Acetonitrile as another polar aprotic solvent was used to synthesis HSA NPs. Acetonitrile can induce denaturation in the protein structure by altering the tertiary structure through hydrophobic interaction (23). Introduction of acetonitrile into the aqueous protein solution increases the chemical potential of the protein, which causes the system to become thermodynamically destabilized. Since it has the highest value of dielectric constant, it was anticipated to obtain HSA NPs of the smallest sizes. However, the results showed that HSA NPs with the size of 275.3±15 were prepared using acetonitrile with the lowest amount of solvent required to make the solution turbid. dH value of acetonitrile was smaller than the dH value of other solvents. On the other hand, Gekko et al. (23) showed that acetonitrile has high tendency to interact with non-polar side chains, which leads to denaturation of protein and an increase in the chemical state of protein. Moreover, the results of CD spectra showed that acetonitrile as a desolvating agent leads to the highest changes in the structure of HSA protein, compared with other desolvating agents. Altogether, due to its high tendency to interact with nonpolar groups and denature albumin, acetonitrile leads to the highest rate of preparation of large aggregates of HSA NPs, and consequently results in the preparation of the NPs with high polydispersity index (PDI) value.

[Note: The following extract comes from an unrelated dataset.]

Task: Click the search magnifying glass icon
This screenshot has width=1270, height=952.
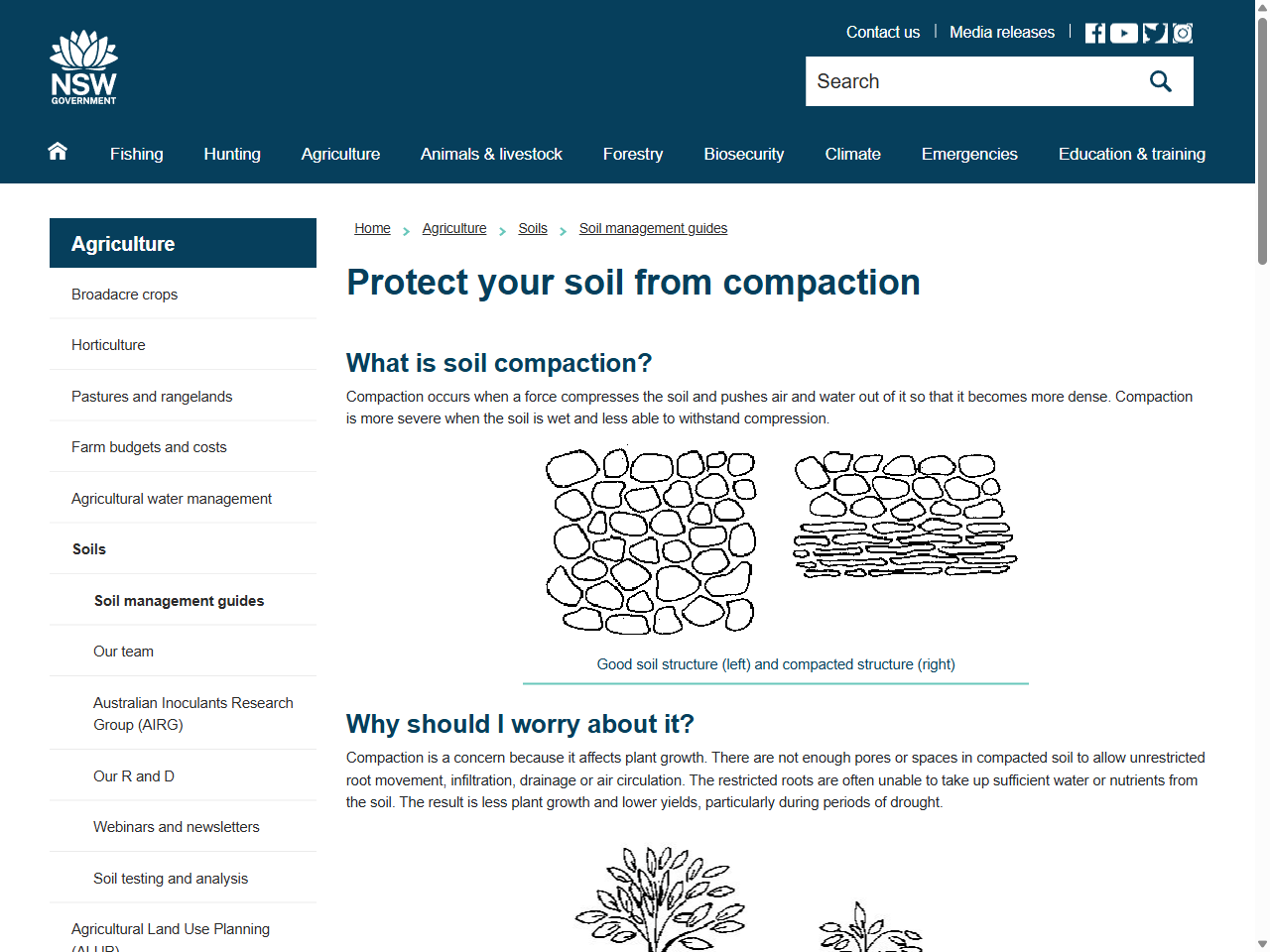Action: (x=1160, y=81)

In summary, it was found that except dielectric constant that was stated in the study by Von strop et al. (14), other structural and solubility parameters of desolvating agents can affect the size and polydispersity of protein NPs, and it is an oversimplification to assume that using desolvating agents with higher dielectric constants leads to smaller particle size.

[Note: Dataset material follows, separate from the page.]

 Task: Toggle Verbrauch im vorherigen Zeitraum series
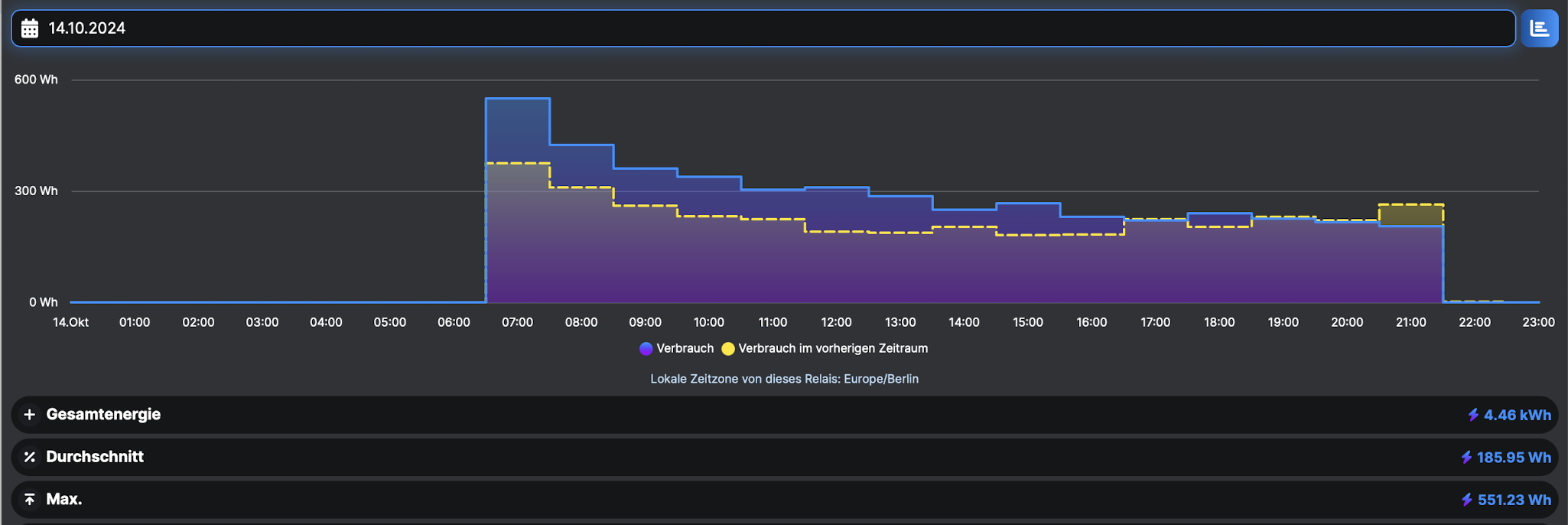click(832, 348)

In order to assess the toxic effect of HSA NPs with different sizes prepared, using different desolvating agents, PC-12 cells were incubated with the NPs. It has been previously shown that the desolvating agents have toxicity on cells (14). As no significant toxicity of the NPs was observed, except at high concentration of those synthesized by methanol, it can be concluded that the HSA NPs of different sizes (65 to 275 nm) have no toxicity and the method of eliminating solvent and unreacted glutaraldehyde is effective, which shows that these NPs are biocompatible.